Escaping “Chicken Harbour”

Publish Date: Sunday, January 25, 2009
Location:  Rum Cay, Bahamas

Elizabeth Harbour in Georgetown (at the south end of the Exumas) is a
beautiful and special place for cruisers. Every winter, hundreds of
cruising boats arrive in the harbour and create a temporary, transient
community in the warm, protected anchorages of Elizabeth Harbour. On the
east shore is “chat ‘n’ chill beach”, where cruisers congregate daily to
play volleyball, walk on the beach, tell fish stories, down a Kalik or
two, and generally hang out. Every morning at 7am there is a community
cruisers net on the VHF radio, and every Sunday there is “beach church”
at chat ‘n’ chill beach. Georgetown itself, on the west short of
Elizabeth Harbour, is a bustling settlement with grocery stores, marine
outfitters, beauty salons, gas stations, an airport, Internet
connectivity, and small hotels. You can see the steady stream of dingys
zipping across the harbour every day to do some provisioning or fulfill
some other need that Georgetown can meet. The whole thing is quite a
phenomenon, and it would be easy to stay there all winter, and many
people do.

For many cruisers Georgetown is the terminus of their cruising goals,
and they stay there all winter before heading back to the U.S. in the
spring. For us and others, however, Georgetown is a temporary place to
stop and re-provision before setting out for other destinations. It is
for this group of cruisers that Georgetown has become known as “chicken
harbour”. When you leave Georgetown, you are entering a patch of
cruising ground known as “the thorny patch” because of the weather and
the seas. You’re also exiting the relative safety and ease of cruising
on the Bahama Bank, and heading out into the Atlantic Ocean. Georgetown
is such a relaxing and pleasant place to spend time, and the cruising
beyond can be so taxing, that some people have a hard time moving on. I
met one gentleman who said he stopped in Georgetown for a week twelve
years ago, and he’s still there!

Yesterday we made our escape from chicken harbour, cruising to Rum Cay,
Bahamas, which is about 50 miles from our anchorage in Elizabeth
Harbour. And while that doesn’t seem like very far, it includes about 25
miles in the open ocean when crossing from the northern tip of Long
Island to Rum Cay.
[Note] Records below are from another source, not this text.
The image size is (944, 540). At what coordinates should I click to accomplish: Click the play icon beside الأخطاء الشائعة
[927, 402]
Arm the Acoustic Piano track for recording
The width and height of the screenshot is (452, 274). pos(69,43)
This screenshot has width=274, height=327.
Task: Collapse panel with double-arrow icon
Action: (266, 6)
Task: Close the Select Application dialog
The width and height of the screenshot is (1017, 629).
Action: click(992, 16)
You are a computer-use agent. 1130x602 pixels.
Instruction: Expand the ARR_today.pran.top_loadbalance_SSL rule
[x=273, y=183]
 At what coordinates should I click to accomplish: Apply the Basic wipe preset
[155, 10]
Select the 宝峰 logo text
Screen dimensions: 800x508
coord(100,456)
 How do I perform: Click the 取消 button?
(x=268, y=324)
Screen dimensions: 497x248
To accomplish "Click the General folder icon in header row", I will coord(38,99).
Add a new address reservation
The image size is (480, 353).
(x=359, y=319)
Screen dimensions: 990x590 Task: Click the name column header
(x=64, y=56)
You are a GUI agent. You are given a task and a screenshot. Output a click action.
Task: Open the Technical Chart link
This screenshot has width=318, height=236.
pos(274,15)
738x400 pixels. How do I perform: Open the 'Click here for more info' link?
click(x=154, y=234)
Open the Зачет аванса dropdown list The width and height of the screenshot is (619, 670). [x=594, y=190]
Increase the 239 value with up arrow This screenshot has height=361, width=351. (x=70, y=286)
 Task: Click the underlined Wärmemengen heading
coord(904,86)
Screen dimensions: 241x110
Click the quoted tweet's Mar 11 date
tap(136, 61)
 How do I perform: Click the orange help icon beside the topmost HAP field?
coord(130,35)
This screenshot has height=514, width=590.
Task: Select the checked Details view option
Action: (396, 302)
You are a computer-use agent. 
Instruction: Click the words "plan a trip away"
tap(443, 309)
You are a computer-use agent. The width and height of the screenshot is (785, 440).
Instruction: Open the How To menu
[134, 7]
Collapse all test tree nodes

This meant we had to keep a close eye on the weather
for the several days before our departure, and choose our weather window
wisely. A couple months ago we would not even have known what to look
for, but this week we felt pretty confident that we could predict the
conditions and make a safe passage. We were rewarded with relatively
calm seas, and a beautiful cruise. We still have a lot to learn about
the weather, and how to predict the seas that it will produce, but our
current skills at least allowed us to escape chicken harbour!